### Given request A
Recast everything in the listing from the line containing "IDEE REGALO (195, 1857)" down to the line containing "Current Conditions (351, 290)" as a numbered list, omitting blank lines.

### Given passage
((
# crystal red shrimp and



## Trey Lanier (20 May 2015)

just wanted to hear what everyone keep their crystal red shrimp tan parameters at? I plan on getting some but am worried my tank water is to hot for them. Here is my parameters
tds-160ppm
ph- 7.0
kh-0-1
gh- 5
my tap water comes out at around 78* F during the summer and my tank water stays at 77* F to 75* F. I plan to keep the house at 76 degrees F to 75 F if i end up getting them ], but my only problem im scared with is my tap water temps =/
Thanks for any help =)


----------



## Lindy (21 May 2015)

Trey Lanier said:


> , but my only problem im scared with is my tap water temps =


Allow your tap water to sit over night to cool? The stats look great for crs apart from ph which is a bit high.


----------



## Nick_V (21 May 2015)

I keep my crystals at 20°C and a ph of 6-6,5


----------



## Ryan Thang To (21 May 2015)

I have mine in rain water.
Nothing added in the water and breading like crazy

Tem 18 to 20°c
Ph 6.8 - 7
Gh 5
Kh 2


----------



## Ryan Thang To (21 May 2015)

I find that if the temp is over 20°c my shrimp don't bread. So maybe your tap water is ok but they do better in low temp.

Like lindy said just leave it out to cool


----------



## Trey Lanier (21 May 2015)

How do you put the water into the tank once it has cooled to room temp? Like what pump should I get and what not? It's a 60gallon tank so, 5gallon buckets isn't going to cut it since it would be a back breaker to bring the buckets all the way from my back room to the living room. Do I need an air stone in the bucket? =] sorry for all the questions, just trying to plan accordingly 


Sent from my iPhone using Tapatalk


----------



## Lindy (23 May 2015)

For my big fish tank I use brewers 25l containers which I fill with the hose, treat with dechlorinator, bring to desired ph and then leave to sit overnight. I just give it a big stir now and again. I then use a pump to get the water from the containers into the tank. My shrimp water is rain water which I put in a brewers bucket, bring to desired tds and sit overnight to bring to desired temp. I have a jet uplift tube in the shrimp bucket to circulate the water and make sure all the remineraliser is mixed up. I used to put water into tank using an airline to syphon but now I just pump it in and have suffered no ill effects as water is perfectly matched.


----------



## Trey Lanier (23 May 2015)

Tank just got planted. 







Sent from my iPhone using Tapatalk


----------



## Trey Lanier (28 May 2015)

so i just wanted to update everyone on what my water parameters went to with the aqua soil and what not
ph-6-6.5
tds- 168 with EI ferts
KH-2 
GH- 8
water temp- 25* C but going to try and get it to 23* C(roughly want it at 74* F) once the shrimp arrive(try to keep the bills down as long as possible lol)


----------
))
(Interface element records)
((
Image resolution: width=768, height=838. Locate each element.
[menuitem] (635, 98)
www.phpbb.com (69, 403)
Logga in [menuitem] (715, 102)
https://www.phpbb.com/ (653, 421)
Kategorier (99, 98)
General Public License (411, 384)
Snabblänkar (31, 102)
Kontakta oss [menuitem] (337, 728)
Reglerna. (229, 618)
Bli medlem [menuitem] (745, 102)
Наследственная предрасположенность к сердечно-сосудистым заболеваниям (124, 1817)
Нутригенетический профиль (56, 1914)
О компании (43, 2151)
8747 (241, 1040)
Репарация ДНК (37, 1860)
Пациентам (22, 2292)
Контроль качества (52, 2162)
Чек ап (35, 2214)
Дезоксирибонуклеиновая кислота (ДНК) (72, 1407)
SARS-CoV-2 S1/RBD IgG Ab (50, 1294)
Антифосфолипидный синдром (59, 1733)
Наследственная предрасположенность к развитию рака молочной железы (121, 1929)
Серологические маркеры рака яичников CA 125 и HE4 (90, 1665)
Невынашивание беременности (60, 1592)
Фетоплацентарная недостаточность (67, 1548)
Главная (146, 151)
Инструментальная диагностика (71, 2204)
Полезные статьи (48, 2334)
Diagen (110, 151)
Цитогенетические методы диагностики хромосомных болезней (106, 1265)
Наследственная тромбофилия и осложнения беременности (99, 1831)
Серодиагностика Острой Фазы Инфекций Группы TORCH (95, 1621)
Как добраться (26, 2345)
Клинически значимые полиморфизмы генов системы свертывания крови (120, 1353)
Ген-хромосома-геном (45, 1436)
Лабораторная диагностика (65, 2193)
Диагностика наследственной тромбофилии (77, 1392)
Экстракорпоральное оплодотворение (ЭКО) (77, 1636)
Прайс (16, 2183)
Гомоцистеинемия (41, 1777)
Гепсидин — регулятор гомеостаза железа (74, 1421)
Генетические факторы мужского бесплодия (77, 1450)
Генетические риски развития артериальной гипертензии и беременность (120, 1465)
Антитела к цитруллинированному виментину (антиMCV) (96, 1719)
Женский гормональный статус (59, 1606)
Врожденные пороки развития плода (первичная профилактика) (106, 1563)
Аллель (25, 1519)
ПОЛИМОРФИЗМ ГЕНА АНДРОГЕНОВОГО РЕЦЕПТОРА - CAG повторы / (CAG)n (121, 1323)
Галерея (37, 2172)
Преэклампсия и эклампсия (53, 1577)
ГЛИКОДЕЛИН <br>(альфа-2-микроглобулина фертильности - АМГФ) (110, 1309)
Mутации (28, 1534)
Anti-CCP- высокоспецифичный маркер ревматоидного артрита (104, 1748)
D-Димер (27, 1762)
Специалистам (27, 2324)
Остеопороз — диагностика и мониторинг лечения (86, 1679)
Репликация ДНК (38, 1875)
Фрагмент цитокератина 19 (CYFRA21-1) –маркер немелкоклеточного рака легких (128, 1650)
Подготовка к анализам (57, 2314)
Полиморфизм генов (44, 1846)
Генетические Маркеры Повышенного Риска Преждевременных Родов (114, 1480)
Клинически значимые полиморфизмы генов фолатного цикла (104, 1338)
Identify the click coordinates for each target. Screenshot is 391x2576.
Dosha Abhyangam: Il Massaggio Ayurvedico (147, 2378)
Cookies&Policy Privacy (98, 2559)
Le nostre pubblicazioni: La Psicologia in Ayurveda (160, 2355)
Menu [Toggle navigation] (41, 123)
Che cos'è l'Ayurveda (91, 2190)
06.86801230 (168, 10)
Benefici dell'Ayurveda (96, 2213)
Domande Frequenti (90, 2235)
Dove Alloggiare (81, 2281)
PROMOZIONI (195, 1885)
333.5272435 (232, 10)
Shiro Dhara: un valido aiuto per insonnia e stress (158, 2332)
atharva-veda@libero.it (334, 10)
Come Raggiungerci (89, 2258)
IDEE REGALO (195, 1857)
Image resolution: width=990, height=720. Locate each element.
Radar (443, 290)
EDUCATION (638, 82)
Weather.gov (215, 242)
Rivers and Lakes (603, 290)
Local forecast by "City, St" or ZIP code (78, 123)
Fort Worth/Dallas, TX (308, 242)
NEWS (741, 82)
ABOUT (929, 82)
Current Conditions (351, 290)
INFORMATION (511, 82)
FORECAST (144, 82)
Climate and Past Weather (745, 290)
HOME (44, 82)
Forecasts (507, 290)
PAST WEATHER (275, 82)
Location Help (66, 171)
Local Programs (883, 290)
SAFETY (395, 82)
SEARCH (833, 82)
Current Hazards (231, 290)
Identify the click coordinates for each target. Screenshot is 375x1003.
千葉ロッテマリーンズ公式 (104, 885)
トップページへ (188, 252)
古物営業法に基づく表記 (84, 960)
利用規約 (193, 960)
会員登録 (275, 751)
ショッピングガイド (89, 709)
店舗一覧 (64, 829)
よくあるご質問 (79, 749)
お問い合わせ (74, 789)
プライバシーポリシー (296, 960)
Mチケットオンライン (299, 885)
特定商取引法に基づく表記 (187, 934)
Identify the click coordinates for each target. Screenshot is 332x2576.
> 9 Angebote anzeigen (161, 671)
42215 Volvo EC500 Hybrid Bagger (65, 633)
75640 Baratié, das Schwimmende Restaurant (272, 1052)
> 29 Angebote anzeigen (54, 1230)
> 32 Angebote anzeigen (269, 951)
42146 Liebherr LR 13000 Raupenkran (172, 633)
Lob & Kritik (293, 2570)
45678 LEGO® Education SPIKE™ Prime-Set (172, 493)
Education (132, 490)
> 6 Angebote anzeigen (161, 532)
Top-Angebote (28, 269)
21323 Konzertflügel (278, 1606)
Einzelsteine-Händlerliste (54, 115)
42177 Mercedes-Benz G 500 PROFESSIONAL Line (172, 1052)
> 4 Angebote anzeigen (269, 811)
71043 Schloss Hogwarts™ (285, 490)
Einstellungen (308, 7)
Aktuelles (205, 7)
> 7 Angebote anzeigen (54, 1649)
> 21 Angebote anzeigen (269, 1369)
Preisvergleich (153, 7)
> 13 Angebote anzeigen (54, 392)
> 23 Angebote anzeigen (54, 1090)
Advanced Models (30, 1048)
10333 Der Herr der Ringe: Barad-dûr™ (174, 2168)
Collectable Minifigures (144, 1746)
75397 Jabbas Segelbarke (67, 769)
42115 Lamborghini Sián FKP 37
))
### Given request B
In the crystal red shrimp thread, at what temperature and pH does Nick_V keep his crystals?

### Correct result A
1. IDEE REGALO (195, 1857)
2. Image resolution: width=990, height=720. Locate each element.
3. Radar (443, 290)
4. EDUCATION (638, 82)
5. Weather.gov (215, 242)
6. Rivers and Lakes (603, 290)
7. Local forecast by "City, St" or ZIP code (78, 123)
8. Fort Worth/Dallas, TX (308, 242)
9. NEWS (741, 82)
10. ABOUT (929, 82)
11. Current Conditions (351, 290)

### Correct result B
At 20°C and a pH of 6-6.5.